How to 'Consume' a Bigtop release - to get a repository URL
1. Overview
Every Bigtop release comes with two formats:
Source code.
Binaries.
For example, in v1.3.0, there are:
The latest release of Apache Bigtop software framework
Bigtop 1.3.0 (pgp sha256 sha512)Repositories of installable binary packages built with the latest release of the Apache Bigtop project
Installable binary artifacts
This document explains how to consume these two types of release artifacts to get a Big Data binary repository URL, then using the repository URL you can create your own Big Data cluster.
Generally, there are three methods to consume a bigtop release:
directly use Bigtop's binary artifacts.
create a local mirror for your organization.
build from source code, then use it.
Method 3 looks straight forward. However, problem exists what if you want to deploy your own built result onto multiple physical machines? So far, I didn't see any clear documentation explain this from Bigtop's official website.
Method 1 and 2, are a recap of the trivial details. They may seem obvious for professionals, but are still valuable to people who are new to this art.
2. Bigtop Deploy Need a Repo URL
Last thing goes first. We do all these for just one purpose: we need a repo URL when deploying BigTop into your cluster. And for that, we need to write the bigtop deployment scripts.
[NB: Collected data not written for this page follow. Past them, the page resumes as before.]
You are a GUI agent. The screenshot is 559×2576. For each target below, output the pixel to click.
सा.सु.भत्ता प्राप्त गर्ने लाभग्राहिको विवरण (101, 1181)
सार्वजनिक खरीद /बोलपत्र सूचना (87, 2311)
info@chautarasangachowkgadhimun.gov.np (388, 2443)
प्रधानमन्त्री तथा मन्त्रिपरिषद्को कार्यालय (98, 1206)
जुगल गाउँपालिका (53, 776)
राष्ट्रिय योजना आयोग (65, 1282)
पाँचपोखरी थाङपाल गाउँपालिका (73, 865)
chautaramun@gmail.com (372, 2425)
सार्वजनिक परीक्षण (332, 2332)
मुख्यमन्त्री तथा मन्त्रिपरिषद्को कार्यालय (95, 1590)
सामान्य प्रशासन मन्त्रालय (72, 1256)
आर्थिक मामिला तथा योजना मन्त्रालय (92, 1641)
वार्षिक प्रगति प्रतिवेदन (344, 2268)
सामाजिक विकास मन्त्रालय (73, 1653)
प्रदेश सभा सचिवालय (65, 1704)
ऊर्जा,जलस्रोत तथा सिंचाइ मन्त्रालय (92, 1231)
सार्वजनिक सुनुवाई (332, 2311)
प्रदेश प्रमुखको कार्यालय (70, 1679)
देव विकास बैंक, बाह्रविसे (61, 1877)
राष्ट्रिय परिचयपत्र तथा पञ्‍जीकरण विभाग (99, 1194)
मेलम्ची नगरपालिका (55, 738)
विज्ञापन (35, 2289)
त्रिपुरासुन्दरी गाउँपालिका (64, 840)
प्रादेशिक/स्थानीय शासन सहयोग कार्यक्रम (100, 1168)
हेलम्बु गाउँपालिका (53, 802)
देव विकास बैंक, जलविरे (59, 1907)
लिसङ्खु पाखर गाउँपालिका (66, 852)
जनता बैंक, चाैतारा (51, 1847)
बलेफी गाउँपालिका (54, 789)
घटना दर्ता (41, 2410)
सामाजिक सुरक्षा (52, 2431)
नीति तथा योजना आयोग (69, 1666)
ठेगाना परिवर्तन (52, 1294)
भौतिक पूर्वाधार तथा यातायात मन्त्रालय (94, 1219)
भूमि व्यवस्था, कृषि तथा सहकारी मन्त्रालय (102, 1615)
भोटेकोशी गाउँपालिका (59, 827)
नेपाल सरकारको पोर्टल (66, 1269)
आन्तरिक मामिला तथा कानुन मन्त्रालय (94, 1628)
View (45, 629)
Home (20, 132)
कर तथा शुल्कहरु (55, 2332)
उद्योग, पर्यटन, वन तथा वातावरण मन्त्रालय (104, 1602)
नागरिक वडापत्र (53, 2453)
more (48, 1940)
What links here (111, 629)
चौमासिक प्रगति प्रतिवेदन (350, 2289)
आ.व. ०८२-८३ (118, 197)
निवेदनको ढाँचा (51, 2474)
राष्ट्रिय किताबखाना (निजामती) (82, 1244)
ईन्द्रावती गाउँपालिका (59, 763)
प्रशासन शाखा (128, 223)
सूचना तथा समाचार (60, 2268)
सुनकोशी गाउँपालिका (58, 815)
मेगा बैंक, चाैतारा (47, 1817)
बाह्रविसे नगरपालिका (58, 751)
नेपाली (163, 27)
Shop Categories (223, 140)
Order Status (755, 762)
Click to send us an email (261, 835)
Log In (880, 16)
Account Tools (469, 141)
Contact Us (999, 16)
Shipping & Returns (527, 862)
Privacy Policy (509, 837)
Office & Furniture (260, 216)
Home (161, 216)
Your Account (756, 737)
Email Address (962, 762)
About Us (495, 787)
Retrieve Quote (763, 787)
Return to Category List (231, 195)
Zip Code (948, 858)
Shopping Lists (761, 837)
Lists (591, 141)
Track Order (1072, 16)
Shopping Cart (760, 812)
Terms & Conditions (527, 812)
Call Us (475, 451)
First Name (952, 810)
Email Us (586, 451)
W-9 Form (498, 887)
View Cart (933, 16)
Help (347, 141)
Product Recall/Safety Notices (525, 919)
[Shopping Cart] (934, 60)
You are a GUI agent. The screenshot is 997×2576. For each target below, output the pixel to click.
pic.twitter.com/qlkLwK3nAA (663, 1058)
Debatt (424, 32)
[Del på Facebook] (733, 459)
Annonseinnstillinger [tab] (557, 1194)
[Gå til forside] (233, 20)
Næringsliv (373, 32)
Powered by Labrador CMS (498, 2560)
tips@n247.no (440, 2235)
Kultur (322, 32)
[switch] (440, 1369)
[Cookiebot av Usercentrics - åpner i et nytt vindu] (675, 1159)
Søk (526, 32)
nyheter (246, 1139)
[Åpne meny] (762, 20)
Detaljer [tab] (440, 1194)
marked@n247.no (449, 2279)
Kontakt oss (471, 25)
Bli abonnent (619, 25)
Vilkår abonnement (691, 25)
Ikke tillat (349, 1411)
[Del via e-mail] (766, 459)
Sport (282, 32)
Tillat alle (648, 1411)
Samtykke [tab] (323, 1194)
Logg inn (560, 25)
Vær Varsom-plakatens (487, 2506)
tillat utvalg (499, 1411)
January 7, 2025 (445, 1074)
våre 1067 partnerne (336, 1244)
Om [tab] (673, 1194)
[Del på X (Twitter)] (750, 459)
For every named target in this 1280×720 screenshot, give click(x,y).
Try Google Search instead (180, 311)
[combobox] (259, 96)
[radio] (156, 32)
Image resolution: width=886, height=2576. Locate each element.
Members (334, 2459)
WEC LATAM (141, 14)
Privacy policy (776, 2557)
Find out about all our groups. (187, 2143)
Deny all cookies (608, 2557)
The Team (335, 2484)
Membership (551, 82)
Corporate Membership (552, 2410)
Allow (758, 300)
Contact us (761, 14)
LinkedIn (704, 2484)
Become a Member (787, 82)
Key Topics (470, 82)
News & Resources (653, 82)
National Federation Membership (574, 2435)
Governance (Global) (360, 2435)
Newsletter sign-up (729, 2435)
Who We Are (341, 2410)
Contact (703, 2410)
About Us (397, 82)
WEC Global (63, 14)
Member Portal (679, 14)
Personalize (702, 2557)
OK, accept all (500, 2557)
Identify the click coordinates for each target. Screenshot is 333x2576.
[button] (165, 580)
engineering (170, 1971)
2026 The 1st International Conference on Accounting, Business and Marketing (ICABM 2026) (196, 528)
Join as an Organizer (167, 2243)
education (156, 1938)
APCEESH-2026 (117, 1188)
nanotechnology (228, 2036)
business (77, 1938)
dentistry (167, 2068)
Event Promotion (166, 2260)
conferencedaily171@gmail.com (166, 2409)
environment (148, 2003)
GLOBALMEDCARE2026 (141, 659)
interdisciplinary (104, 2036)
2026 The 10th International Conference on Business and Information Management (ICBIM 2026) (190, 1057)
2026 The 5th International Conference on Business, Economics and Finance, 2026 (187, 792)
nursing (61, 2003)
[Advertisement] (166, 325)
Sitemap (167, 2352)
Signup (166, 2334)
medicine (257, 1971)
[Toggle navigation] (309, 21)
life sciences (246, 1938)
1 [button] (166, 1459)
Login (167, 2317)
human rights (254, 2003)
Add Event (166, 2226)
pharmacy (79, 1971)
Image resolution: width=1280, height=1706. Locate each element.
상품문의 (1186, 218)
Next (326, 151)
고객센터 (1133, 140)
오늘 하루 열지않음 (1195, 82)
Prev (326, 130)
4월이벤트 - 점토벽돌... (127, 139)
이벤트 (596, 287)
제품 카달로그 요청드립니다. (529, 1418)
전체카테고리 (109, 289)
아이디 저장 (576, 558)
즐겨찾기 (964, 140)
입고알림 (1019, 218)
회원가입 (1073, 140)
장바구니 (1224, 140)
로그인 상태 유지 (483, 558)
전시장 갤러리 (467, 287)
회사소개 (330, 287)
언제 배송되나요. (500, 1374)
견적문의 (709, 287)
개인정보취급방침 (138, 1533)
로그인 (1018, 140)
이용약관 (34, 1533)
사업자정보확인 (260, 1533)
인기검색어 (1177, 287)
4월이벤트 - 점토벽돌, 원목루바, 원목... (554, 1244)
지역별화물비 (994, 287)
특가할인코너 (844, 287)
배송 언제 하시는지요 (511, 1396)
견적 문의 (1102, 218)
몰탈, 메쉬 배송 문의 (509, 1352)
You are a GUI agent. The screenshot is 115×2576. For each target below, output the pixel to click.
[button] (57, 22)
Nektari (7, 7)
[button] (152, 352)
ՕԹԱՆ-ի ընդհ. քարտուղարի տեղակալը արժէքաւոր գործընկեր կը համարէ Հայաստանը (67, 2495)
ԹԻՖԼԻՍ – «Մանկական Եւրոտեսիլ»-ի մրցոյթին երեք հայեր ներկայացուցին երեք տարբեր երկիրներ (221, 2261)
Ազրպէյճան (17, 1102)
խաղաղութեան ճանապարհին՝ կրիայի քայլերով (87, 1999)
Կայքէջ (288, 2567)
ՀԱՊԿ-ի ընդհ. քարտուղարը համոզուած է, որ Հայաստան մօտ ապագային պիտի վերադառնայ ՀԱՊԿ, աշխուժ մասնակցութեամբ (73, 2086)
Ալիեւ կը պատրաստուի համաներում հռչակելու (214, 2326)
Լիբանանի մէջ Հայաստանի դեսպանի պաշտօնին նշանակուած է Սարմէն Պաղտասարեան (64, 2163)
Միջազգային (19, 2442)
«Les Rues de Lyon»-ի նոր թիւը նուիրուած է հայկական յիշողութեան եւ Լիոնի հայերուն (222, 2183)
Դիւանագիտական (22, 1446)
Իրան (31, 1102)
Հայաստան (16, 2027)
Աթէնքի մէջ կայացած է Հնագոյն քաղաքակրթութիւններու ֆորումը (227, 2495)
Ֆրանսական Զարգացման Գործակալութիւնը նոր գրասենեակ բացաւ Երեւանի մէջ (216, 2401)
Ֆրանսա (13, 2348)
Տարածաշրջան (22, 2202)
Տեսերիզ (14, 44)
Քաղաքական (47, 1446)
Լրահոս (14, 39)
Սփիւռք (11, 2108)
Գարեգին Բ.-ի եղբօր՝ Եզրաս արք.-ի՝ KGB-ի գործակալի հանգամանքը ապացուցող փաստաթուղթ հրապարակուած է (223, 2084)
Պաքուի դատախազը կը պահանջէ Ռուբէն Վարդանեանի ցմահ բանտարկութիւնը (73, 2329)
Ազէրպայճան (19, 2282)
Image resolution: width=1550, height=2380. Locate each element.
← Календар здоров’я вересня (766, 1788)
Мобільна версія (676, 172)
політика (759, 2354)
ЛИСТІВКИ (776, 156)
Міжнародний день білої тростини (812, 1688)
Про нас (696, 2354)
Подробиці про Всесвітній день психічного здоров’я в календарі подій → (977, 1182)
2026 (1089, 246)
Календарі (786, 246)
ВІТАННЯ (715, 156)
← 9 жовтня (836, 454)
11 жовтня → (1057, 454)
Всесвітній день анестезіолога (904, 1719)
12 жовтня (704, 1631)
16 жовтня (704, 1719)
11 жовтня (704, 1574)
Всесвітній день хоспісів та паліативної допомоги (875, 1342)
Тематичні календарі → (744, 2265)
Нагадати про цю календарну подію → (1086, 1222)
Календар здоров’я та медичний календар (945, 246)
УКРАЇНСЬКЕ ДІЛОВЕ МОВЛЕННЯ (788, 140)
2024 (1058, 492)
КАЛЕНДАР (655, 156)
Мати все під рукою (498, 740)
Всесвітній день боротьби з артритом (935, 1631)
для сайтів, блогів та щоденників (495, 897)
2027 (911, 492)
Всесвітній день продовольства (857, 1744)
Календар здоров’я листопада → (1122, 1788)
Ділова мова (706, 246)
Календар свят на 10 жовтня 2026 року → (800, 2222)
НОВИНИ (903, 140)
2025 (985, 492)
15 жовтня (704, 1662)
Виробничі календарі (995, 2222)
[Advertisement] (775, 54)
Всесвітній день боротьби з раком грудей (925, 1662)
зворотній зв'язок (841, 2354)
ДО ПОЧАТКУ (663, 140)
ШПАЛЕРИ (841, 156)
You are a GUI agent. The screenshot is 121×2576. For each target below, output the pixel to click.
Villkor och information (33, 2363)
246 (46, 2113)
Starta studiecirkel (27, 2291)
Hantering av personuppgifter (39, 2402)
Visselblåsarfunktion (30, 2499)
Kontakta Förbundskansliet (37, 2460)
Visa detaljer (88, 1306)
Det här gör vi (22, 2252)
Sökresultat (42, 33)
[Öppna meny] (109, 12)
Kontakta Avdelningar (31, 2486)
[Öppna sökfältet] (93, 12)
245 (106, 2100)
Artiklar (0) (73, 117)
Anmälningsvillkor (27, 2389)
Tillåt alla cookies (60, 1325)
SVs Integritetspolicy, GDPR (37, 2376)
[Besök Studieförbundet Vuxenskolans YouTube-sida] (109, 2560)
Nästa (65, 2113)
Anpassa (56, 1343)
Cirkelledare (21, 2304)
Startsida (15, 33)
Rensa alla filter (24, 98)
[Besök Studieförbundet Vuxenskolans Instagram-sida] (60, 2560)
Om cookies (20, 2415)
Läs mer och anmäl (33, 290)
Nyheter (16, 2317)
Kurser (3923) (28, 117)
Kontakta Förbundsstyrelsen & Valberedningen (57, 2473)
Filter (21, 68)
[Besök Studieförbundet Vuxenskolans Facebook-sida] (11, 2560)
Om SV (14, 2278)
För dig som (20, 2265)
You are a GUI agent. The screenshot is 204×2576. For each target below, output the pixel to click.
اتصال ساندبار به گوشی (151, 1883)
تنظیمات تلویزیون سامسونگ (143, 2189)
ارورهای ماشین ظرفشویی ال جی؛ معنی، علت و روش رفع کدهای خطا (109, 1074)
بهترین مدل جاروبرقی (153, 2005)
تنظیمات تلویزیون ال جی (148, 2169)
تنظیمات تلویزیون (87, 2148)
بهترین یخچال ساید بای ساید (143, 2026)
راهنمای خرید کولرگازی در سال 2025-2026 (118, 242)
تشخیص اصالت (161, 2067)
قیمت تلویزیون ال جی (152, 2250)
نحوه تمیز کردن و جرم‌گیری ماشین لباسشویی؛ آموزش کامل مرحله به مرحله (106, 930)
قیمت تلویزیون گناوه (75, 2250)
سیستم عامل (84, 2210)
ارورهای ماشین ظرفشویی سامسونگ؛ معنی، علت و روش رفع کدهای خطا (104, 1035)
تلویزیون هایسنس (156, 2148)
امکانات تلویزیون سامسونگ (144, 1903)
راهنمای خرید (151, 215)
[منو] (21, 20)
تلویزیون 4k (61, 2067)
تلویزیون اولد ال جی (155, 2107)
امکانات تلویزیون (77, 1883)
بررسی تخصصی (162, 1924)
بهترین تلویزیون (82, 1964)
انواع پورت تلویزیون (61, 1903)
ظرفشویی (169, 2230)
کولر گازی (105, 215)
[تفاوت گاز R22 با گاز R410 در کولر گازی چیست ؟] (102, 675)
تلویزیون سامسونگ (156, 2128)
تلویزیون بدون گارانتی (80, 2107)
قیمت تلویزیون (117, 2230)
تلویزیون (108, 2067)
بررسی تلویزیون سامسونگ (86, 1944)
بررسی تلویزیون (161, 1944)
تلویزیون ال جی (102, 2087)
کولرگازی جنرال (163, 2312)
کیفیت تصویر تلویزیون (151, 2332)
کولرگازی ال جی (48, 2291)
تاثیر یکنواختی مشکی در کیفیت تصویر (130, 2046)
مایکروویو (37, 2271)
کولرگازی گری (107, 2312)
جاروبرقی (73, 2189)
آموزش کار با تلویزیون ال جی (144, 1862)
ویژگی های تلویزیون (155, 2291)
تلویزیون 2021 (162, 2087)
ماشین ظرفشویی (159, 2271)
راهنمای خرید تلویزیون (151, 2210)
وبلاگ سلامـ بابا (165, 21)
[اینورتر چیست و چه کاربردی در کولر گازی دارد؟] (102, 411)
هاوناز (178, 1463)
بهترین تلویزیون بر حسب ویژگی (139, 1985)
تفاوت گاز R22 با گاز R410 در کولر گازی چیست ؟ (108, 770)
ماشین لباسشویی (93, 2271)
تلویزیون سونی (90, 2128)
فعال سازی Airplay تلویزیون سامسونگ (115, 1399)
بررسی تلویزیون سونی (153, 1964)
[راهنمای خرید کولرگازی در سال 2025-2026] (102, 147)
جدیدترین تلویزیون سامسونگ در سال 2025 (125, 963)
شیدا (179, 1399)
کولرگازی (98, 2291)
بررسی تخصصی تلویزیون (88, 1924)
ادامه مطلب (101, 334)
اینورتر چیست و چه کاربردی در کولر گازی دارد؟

The deployment scripts, need to know Repo URL. That's why.
So, let's get a closer look at deployment scripts. It comes in two scenarios:
Deploy through docker containers
"repo" field in Yaml files in <BIGTOP_ROOT>/provisioner/docker/
Eg. repo: "file:///bigtop-home/output/apt"
Eg. repo: "http://your.choice.of.hqdn/path.to.release"
Deploy onto multiple machines
Need to edit field "bigtop::bigtop_repo_uri" in /etc/puppet/hieradata/site.yaml
Eg. bigtop::bigtop_repo_uri: "http://your.choice.of.hqdn/path.to.release"
In both cases, you need a repo URL.
Note: for details on 'how to deploy Bigtop', where you will find the usage of deployment scripts, see my other blog post [1].
3. Directly use Bigtop's binary artifacts.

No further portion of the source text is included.